Start of Recorded data

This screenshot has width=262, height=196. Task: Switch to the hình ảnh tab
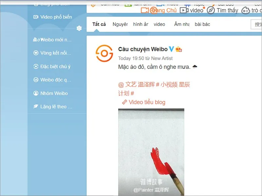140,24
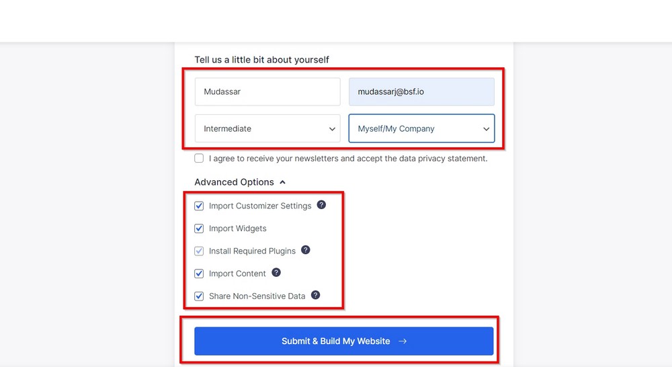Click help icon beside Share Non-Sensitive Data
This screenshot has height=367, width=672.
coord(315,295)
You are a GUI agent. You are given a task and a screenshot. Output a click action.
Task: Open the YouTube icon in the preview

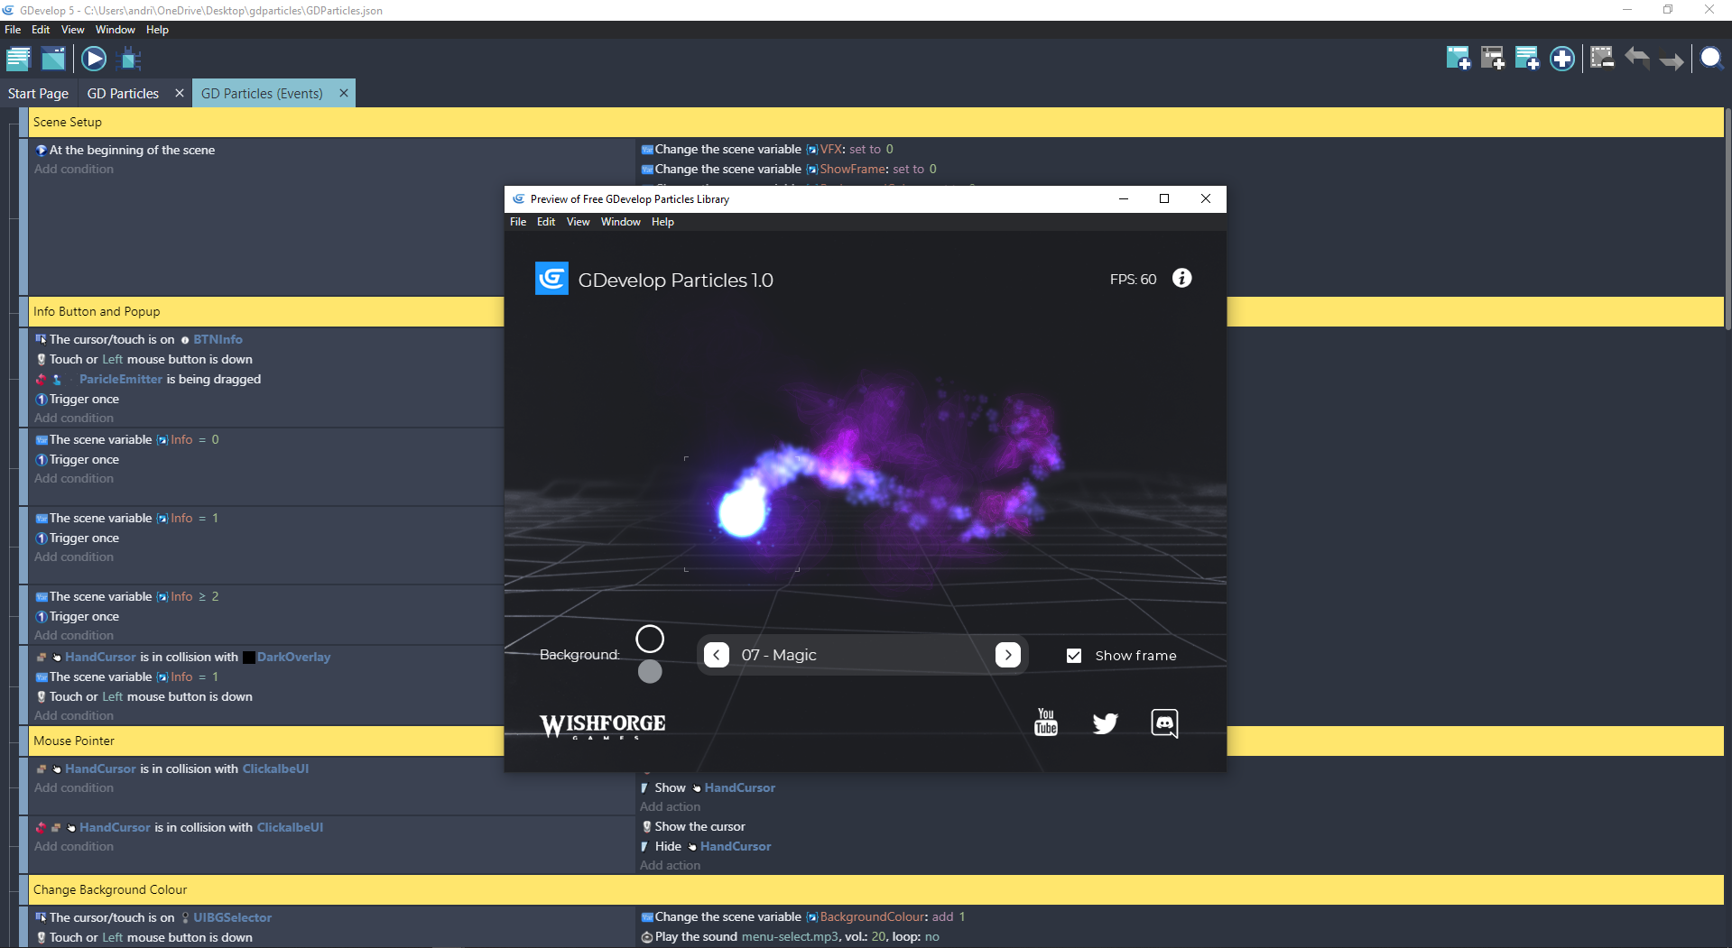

End of Recorded data

• [Work to be completed]
Repeat the records exactly but leave out the images.

• [Output of the exercise]
This screenshot has width=262, height=196. Task: Switch to the hình ảnh tab
140,24
Click help icon beside Share Non-Sensitive Data
This screenshot has height=367, width=672.
coord(315,295)
You are a GUI agent. You are given a task and a screenshot. Output a click action.
Task: Open the YouTube icon in the preview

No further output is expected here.